Un approccio alla security consolidato
In questo nuovo contesto, e in vista di altri futuri, Check Point punta sulla sensibilizzazione verso i rischi e l’esigenza di un approccio ‘consolidato’ (per cui il vendor propone anche la sua architettura Check Point Infinity). “Nel primi tempi della pandemia – ha fatto notare David Gubiani, Regional Director SD Emea Southern – i tool di security sono stati messi un po’ da parte, o meglio aggiunti in un secondo tempo. Ma si è assistito a un’impennata del phishing, che porta i dispositivi degli utenti a diventare parti di botnet, con cui gli hacker sferrano attacchi come la diffusione di malware quali i ransomware, che oggi vengono utilizzati anche per compiere Double Extortion: prima ti rubo i dati e poi ti minaccio di diffonderli”.

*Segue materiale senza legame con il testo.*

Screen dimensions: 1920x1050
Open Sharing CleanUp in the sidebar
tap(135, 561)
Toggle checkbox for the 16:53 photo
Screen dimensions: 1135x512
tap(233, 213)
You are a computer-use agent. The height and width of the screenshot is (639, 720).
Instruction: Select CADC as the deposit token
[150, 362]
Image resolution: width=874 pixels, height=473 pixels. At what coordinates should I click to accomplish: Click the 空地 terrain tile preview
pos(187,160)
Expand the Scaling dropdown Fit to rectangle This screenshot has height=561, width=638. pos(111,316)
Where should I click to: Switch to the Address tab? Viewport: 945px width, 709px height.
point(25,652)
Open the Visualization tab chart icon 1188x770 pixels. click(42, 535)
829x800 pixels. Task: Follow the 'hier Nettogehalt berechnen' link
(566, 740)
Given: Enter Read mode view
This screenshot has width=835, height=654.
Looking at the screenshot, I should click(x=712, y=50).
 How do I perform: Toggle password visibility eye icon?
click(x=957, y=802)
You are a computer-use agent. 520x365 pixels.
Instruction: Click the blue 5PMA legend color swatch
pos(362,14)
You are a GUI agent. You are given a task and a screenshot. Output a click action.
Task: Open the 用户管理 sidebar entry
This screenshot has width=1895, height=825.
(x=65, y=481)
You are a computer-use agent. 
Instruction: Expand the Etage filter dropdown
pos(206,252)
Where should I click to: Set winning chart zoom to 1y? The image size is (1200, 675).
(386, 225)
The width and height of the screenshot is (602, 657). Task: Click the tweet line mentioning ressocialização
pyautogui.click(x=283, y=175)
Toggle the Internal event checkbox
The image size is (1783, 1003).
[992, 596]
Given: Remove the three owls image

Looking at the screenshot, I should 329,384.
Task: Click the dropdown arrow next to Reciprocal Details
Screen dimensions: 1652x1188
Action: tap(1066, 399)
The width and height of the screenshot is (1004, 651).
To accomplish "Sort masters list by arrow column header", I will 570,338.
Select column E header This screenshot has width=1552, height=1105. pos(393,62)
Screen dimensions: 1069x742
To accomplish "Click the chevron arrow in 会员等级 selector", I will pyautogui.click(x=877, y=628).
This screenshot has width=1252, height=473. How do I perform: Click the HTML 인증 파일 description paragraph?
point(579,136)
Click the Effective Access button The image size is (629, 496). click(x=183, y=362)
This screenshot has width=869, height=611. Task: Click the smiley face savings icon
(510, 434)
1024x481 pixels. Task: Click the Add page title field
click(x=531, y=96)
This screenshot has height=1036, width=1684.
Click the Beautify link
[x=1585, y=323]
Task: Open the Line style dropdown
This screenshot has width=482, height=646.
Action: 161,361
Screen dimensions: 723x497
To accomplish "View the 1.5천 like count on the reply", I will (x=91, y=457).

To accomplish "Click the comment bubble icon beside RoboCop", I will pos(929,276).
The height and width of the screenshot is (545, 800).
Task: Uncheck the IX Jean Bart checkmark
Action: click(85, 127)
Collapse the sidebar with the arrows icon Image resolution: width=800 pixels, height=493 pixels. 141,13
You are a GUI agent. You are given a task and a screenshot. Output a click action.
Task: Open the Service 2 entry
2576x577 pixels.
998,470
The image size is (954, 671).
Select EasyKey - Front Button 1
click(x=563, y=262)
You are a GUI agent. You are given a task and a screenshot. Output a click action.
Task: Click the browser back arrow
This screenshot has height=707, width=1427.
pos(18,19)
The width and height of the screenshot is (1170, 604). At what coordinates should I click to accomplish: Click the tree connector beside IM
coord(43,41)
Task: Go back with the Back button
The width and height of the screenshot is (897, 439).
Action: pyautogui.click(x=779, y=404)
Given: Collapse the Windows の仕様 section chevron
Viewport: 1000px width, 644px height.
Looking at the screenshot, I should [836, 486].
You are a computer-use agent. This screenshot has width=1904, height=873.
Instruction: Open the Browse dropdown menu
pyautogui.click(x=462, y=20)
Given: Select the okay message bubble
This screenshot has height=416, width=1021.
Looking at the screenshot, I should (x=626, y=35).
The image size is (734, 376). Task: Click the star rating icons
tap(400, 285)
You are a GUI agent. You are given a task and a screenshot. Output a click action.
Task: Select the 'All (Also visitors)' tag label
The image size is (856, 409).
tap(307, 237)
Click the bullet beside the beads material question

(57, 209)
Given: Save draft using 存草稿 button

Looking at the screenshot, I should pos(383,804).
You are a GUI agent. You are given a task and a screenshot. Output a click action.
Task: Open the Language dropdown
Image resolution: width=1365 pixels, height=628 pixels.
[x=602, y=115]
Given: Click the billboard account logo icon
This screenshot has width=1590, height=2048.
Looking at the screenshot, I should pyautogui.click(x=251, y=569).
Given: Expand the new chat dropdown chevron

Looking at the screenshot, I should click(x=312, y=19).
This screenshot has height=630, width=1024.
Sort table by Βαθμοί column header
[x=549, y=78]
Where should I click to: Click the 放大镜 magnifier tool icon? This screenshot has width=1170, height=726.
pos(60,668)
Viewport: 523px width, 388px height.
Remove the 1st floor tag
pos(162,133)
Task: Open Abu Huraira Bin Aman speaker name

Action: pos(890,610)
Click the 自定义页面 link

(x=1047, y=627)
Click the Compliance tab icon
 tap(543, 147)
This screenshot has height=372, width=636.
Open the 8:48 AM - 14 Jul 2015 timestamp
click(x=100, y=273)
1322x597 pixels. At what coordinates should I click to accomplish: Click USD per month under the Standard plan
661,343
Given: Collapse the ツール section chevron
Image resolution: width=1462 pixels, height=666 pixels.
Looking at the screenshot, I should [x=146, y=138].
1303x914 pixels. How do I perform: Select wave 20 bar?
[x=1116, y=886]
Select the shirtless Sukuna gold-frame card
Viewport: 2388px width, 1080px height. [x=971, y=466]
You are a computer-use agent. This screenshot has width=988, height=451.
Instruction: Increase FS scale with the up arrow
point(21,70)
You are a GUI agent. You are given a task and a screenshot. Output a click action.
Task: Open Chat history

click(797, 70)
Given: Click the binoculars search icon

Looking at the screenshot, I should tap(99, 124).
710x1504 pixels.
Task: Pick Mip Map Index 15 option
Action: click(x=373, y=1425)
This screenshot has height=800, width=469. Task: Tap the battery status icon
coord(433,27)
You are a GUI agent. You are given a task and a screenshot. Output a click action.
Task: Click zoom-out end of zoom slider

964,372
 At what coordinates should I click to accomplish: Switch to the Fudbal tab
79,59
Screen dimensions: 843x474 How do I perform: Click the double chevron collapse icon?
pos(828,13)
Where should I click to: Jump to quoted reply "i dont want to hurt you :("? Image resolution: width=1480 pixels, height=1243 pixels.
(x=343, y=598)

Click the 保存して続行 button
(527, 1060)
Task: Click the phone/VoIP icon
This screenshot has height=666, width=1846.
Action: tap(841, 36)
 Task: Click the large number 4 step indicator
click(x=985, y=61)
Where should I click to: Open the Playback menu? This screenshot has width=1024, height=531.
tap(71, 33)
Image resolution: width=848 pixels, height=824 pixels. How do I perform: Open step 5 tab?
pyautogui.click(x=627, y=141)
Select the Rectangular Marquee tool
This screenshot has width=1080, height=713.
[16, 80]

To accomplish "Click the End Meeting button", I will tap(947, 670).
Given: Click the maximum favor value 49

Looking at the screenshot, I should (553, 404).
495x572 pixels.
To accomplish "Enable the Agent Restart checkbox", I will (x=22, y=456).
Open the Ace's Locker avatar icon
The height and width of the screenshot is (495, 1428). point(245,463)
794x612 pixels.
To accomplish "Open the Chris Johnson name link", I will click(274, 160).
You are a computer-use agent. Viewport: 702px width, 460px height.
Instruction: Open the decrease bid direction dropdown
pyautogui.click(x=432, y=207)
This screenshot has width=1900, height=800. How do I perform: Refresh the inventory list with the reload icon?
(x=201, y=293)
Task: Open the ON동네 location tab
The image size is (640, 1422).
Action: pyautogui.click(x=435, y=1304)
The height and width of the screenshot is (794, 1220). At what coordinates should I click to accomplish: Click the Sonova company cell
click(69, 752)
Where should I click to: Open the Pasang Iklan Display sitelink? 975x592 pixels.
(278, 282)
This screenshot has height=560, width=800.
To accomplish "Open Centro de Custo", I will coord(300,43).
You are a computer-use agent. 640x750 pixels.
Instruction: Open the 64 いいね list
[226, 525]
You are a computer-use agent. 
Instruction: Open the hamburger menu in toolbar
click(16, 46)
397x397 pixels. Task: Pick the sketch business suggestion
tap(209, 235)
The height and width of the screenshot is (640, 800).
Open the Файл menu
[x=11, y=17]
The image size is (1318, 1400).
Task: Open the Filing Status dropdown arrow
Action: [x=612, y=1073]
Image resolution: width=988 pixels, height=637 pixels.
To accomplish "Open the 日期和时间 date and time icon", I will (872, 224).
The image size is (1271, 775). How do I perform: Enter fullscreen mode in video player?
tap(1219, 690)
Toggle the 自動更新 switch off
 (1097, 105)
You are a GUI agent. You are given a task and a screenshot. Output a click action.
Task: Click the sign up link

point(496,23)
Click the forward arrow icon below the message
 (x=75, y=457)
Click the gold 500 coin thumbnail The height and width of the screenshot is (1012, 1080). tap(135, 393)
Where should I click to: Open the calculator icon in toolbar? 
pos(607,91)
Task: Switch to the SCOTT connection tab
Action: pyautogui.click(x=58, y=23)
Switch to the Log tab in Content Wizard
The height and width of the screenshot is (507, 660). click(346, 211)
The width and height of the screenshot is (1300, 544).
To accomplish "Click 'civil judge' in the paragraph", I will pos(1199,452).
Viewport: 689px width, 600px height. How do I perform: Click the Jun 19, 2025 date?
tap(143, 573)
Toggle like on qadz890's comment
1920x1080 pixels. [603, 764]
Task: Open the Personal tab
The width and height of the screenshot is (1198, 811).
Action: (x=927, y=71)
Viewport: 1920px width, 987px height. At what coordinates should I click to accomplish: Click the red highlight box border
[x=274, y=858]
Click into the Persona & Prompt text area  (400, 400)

La visione della sicurezza di Check Point punta su un’accresciuta protezione degli accessi remoti: “Prima della pandemia, le aziende non consentivano l’accesso si sistemi OT, o operational technology da casa, e l’IP, intellectual property, restava fra i perimetri aziendali”, ha fatto notare il Ceo di Check Point). Una protezione che si affianca al mettere in sicurezza l’uso dei cloud pubblici (con la soluzione API-based Check Point CloudGuard SaaS) e a puntare sulla prevenzione attraverso la formazione e a sistemi di machine learning che rilevano le anomalie. Il tutto cercando di accompagnare gli utenti anche ad affrontare al meglio le sfide che sorgeranno con l’avvento del 5G.